What we soon come to understand is that this seafaring vessel must be the property of some wizard. Not only are the levels larger than life as Candleman is only small, having to jump just to get onto the side of a book. But, despite these towers of books being confined to a ship, we soon find them disappearing into a dark abyss, bathed in the sporadic moonlight of the night. A perfect setup for some platforming. At last, Candleman finds a window and through it, he sees a towering lighthouse. This is it! His goal is to shine brightly and majestically like the lighthouse in the distance and Candleman’s brave quest to reach it begins…
To be clear, the gameplay found in Candleman is only just past the point of being casual. It’s not so challenging that it finds itself accessible only to hardcore platforming fans of Rayman Legends. Yet it does have its little moments that will require you to stop and think. The first instance of this is about thirty minutes in, still aboard the ship. Spotlighter Interactive have cleverly incorporated the ebb of the sea into their puzzles. This means Candleman will have to figure out how to steer / angle the ship to move dangling chains or to block threats. This is just one example of how the developer asks you to think but you’ll never be at risk of a brain aneurysm.
At your disposal is quite simply move, jump and light flame. It’s the latter of the three that helps Candleman to stand out so well. Candleman’s life gauge is his wax. The taller he stands as a candle, the better off he is. Yet the game asks you to sacrifice your health in order to see. There are environmental light queues that can help show you the way but most areas will have you lighting up for the briefest of moments, over and over just to line up the next jump. When I started playing, I ran around with the flame on until Candleman keeled over and died. “Oh I see”.
This mechanic adds a brilliant “dicing with death” element to every dark area, which makes up a majority of the game. The longer the level, the smarter the player will have to be about when to create light for themselves. This is reflected best in the game’s carefully fine tuned difficulty arc. Suffice it to say, there are no difficulty spikes to trip you up in Candleman. More like a steadily increasing level of difficulty, like the older games used to. Being a platformer, this comes down Candleman’s level design.

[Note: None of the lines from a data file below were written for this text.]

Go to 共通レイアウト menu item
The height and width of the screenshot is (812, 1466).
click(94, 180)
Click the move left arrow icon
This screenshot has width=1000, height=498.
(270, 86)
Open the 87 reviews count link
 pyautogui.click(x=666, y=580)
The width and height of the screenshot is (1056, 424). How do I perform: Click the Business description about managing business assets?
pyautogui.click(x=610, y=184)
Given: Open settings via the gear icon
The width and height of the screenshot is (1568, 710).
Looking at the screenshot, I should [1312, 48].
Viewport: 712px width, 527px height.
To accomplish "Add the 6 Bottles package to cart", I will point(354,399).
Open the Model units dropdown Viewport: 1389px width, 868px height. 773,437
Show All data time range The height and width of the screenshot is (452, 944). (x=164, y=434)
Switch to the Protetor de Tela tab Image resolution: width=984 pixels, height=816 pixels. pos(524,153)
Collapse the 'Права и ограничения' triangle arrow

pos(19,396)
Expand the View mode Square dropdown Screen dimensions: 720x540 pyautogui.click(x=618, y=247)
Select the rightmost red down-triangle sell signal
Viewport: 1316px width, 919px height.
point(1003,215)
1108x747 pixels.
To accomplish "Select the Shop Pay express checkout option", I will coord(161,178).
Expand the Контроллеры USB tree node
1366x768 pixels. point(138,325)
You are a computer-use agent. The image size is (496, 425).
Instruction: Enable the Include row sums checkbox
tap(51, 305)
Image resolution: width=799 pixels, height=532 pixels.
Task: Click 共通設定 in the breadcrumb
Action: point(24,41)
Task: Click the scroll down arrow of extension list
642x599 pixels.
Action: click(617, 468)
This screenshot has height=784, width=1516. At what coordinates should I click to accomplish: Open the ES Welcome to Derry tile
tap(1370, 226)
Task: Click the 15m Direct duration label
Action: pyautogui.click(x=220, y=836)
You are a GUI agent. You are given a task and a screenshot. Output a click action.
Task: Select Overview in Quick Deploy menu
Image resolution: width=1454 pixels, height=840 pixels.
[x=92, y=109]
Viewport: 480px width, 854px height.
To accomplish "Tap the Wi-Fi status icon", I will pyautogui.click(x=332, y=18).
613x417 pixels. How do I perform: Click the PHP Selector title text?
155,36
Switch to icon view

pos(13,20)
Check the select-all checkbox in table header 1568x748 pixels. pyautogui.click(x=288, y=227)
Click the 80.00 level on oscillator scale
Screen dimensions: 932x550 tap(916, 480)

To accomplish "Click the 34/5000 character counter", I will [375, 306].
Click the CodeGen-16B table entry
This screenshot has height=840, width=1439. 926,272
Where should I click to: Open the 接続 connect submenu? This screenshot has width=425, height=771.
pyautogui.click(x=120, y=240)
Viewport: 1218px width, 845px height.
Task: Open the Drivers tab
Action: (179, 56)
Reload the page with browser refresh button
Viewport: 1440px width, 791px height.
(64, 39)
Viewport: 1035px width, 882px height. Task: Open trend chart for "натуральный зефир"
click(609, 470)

Each chapter is distinctively unique, not only in how each set of levels look (each of them are beautiful in different ways) but also in how they handle light. In the first chapter, your ability to create light is just… there. There so you know it’s there. As the game progresses however, we’ll find our light triggers certain things. In a fairytale forest, it may trigger tumbling spiked fruit to run away from… Or to use. In the following lake your light may reveal psychedelic flowers that float to your aid and can be directed with a little flame at each corner. I honestly applaud Spotlighter Games for creating a set of chapters that consistently deliver new things to the player throughout, as well as new ways to figure out getting from A to B. That would likely explain why I nearly finished the game in my first sitting.
Graphics And Sound
As you may have gathered by now, Candleman is beautiful. What makes it so impressive is that it didn’t have to be. We could have gotten the exact same game without the pretty blue particle effects or the pretty fairytale forest. Spotlighter Interactive didn’t have to put so much effort into their lighting effects. But they did and as a result, a game largely about being suspended in darkness effortlessly finds a way to be beautiful. The developers didn’t have to fill the forest with glowing psychedelic plantlife either. But they did and it’s quite frankly brilliant.
Honestly, if you take a minute to lean forward and really look at Candleman, its textures aren’t that great. At the highest of settings it could still benefit from a little more anti-aliasing. But when I say Candleman is beautiful, I’m not talking about high graphical fidelity so much as overall presentation. When Candleman presents itself to you as well as it does, fidelity is frankly a null point. It looks great and that’s that.
Candleman’s visual presentation is only one of the two halves that make it so entrancing. The second half being its sound design. My god is it crisp. Spotlighter Interactive quickly impressed me with attention to detail in sound design when I learned the difference of how Candleman’s iron feet sound clanking against metal and wood. Or the soft putter of grass. So sure, difference in footsteps’ sounds is nothing new in videogames but to find them in an indie is frankly surprising, let alone the high quality of sound on offer here. On top of all this, the quality of sound delivery can be found in the ominous creaking of a ship at sea, mooring chains clanking menacingly above. Or the aching creaking of forestry in the woodland areas, or the soothing sounds of the lake.
As far as music is concerned, there is very little of it. However, common of independently developed indie titles, it is used few and far between with good effect. Most memorable was Candleman’s escape from the ship at sea. A tense platforming segment in which he floats atop a crate, dodging screaming pillars of fire and progression blocking pipes. That scene would have not been so vividly lodged in my memory were it not for the riling orchestral music that accompanied it.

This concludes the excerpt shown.